» **Document excerpt**:
In Memoriam Lew Thomas (1932-2021)

Lew Thomas, a pioneering figure in the history of photography and conceptual art, passed away this August in Petaluma, CA.  A loving father and grandfather, Thomas is survived by his daughter Kesa Labanowski, her husband Kevin, and their children, Zachary and Natalie. Thomas is also survived by his son, Chris Racanelli, and his wife Susan. Thomas was pre-deceased by his wife, Natalie. 

Over the course of five decades Lew Thomas established a landmark body of work that continues to remind us that understanding meaning in modern life requires in part understanding representation and its mechanics. Recent exhibitions and catalogs have facilitated a new appreciation of Thomas's work: in 2020, Thomas's photographs were featured in “Thought Pieces: 1970s Photographs by Lew Thomas, Donna-Lee Phillips, and Hal Fischer,” curated by Erin O'Toole at San Francisco Museum of Modern Art. A catalog of the same title accompanying the exhibition was published by MACK books. O'Toole's book features essays and selected page-by-page reprints from Thomas-edited NFS Press titles. In fall of 2021, Lew Thomas's work will be included in "Language, Sequence, Structure: Photographic Works by Lew Thomas, Donna-Lee Phillips, and Hal Fischer," curated by Gordon Wilkins at Addison Gallery of American Art at Phillips Academy in Andover, MA.

Former Berkeley Art Museum director Larry Rinder wrote in 1997, "Lew Thomas is one of the most important and yet least known of contemporary Bay Area artists. In the 1970s, Thomas was engaged with a conceptual approach to photographic practice that was linked historically to the work of artists such as Joseph Kosuth and Douglas Huebler. Mr. Thomas's work from this period was motivated by an interest in using photography as a means to express fundamental structures of time, space and meaning while also expressing the essential properties of the photographic medium. Rather than being concerned with the aesthetic (that is aesthetic in the conventional sense of 'beauty') or psychological content of the image, Thomas emphasized the photograph's capacity to provide simple evidence of underlying structures. Mr. Thomas's rigorous, analytical approach resulted in an exquisite body of work that is as compelling intellectually and visually as that of the most well-known conceptual artists of the 60s and 70s.”

In addition to making art, Lew Thomas was a critic, curator and engaged peer, encouraging and debating fellow artists and thinkers through salons, panel discussions, workshops and a voluminous correspondence with a wide range of art-world figures. Lew Thomas edited and published over 30 books, and organized a number of legendary exhibitions. Lew Thomas was a pivotal force in what later became known as the Photography and Language group, a loose affiliation of artists named after the show, "Photography and Language," which Thomas organized at the artist's space, Camerawork, in San Francisco in 1976. Lew Thomas and Donna-Lee Phillips published the catalog for the show, "Photography and Language” (Camerawork Press, 1976), and went on to found NFS Press, publishing first “Eros And Photography” (Camerawork/NFS Press 1977) and then the first NFS Press book, "Gay Semiotics" (1977), featuring Hal Fischer's now-famous works. Additional books include "Castro Street" (1978), “Structural(ism) and Photography” (1978); "A Photographic Book by Richard Misrach" (1979); and “Still Photography: The Problematic Model” (1981). Co-edited by Lew Thomas and Peter d’Agostino, a Photography and Language-involved artist who had by that time moved to the East Coast, “Still Photography: The Problematic Model” strove to connect and build context for artists working on both coasts. It was the first time Cindy Sherman's film stills were placed on a book cover. Artists involved directly or indirectly with Photography and Language include Dennis Adams, Lutz Bacher, John Baldessari, Ellen Brooks, Robert Cumming, Peter d'Agostino, Hal Fischer, John Gutmann, Robert Heinecken, Meyer Hirsch, Barbara Kruger, Fred Lonidier, Richard Misrach, Antonio Muntadas, Aldolfo Nodal, Donna-Lee Phillips, Sam Samore, Allan Sekula, Cindy Sherman, Larry Sultan/Mike Mandel and many others. The work of this group exerted an influence well beyond California and can be seen in much of the conceptual photographic work of the 1980s.

» **Tasks to complete**:
1. Based on the Lew Thomas memorial, indicate whether each statement agrees with it. Answer yes or no, quoting the deciding words.
(a) The 2020 exhibition "Thought Pieces" was curated by Gordon Wilkins.
(b) Thomas organized "Photography and Language" at Camerawork in San Francisco in 1976.
(c) "Eros And Photography" was the first NFS Press book.
2. Answer the following questions using the Lew Thomas memorial.
(a) In what city did Lew Thomas pass away?
(b) How many books did Thomas edit and publish?
(c) In what year did Larry Rinder write his assessment of Thomas?
3. Extend the Lew Thomas memorial beyond its final sentence.

» **Material**:
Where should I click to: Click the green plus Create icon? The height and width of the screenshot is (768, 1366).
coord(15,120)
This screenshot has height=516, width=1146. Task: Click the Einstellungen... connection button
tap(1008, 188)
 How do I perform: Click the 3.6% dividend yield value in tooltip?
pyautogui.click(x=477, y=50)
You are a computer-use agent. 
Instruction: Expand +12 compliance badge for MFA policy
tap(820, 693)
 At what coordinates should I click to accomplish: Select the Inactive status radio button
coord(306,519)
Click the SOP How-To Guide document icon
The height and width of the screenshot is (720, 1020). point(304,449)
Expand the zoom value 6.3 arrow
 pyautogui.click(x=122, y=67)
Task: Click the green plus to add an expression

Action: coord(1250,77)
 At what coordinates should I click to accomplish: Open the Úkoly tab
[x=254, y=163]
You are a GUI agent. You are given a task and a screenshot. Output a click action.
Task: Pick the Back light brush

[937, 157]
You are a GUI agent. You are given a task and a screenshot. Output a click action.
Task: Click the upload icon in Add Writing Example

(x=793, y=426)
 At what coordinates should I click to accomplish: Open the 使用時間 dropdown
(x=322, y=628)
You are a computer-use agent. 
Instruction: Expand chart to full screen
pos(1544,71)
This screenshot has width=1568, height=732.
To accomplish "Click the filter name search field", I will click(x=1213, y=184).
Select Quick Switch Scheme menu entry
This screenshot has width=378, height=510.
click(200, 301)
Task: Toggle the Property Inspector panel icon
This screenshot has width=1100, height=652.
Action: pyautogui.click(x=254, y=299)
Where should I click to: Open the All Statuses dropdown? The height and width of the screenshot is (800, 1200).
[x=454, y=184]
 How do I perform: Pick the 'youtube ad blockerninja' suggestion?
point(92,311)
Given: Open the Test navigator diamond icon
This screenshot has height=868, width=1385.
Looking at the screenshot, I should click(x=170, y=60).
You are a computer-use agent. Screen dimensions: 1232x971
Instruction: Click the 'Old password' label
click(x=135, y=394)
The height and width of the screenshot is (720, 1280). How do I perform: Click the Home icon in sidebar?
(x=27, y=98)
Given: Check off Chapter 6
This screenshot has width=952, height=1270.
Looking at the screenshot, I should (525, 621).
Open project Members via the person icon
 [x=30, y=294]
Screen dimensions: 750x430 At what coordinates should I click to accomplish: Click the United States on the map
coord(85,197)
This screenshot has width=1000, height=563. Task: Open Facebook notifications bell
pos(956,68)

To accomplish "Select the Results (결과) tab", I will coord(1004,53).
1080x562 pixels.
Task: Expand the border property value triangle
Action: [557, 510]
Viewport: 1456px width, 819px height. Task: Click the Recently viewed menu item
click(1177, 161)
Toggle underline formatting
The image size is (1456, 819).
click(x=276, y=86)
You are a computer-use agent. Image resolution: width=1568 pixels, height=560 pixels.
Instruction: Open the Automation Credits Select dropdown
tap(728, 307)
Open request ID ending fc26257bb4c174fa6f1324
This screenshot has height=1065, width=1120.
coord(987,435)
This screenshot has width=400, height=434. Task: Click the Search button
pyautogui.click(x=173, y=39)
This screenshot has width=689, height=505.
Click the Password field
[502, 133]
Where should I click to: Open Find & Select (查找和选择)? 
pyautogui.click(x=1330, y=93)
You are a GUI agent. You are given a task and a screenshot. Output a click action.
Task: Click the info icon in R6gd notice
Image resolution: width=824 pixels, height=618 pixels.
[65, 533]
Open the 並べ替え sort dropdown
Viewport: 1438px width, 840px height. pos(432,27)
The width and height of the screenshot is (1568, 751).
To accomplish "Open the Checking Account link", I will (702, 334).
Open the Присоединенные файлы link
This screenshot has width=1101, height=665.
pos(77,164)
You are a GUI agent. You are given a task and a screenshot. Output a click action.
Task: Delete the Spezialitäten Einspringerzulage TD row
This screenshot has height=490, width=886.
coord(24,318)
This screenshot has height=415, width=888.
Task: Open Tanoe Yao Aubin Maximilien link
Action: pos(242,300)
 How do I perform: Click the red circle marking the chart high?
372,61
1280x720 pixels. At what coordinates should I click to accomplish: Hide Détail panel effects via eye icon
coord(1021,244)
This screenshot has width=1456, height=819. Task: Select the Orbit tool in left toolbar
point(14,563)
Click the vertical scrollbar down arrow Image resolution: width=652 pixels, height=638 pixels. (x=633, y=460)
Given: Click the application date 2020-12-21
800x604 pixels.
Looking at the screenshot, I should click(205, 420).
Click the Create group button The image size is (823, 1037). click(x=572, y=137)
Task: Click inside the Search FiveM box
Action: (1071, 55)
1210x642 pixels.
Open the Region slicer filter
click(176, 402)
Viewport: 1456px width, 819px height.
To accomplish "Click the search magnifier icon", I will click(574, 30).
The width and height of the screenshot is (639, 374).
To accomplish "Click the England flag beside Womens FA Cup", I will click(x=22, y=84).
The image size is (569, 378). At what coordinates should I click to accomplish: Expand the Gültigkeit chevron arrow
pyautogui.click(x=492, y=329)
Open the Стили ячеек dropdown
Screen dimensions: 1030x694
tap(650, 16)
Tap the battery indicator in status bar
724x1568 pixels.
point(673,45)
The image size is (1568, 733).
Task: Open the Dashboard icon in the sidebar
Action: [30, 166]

» **Responses in order**:
1.
(a) No: "curated by Erin O'Toole at San Francisco Museum of Modern Art"
(b) Yes: "which Thomas organized at the artist's space, Camerawork, in San Francisco in 1976"
(c) No: "the first NFS Press book, "Gay Semiotics" (1977)"

2.
(a) Petaluma, CA
(b) Over 30
(c) 1997

3.
Born in San Francisco in 1932 to parents of Portuguese and Jewish lineage, books were Lew Thomas's first passion. Thomas developed an early love of literature, collecting volumes of fiction he found in used bookshops across the city. In 1960, he received a BA in English literature from the University of San Francisco, a Jesuit college that also required him to complete a minor in the writings of St. Thomas Aquinas, a foundational education in philosophy that would later inform his artistic practice. In 1964, he became founding manager of the California Palace of the Legion of Honor’s Patrons of Art and Music Bookshop, which he ran until 1982. At the Legion, Thomas established a kind of intellectual salon stocking rare titles unavailable elsewhere, in particular new translations of French Structuralist texts. While running the bookstore Thomas became exposed to photography which he determined would be the best medium for his artistic ideas. Eager to learn how to shoot and do his own printing, he enlisted Joe Schopplein, a freelance photographer who documented artwork and installation for the De Young Museum. Thomas's earliest photographic work was made in the documentary style, but he soon tired as he later wrote, "of looking for interesting subjects out in the world."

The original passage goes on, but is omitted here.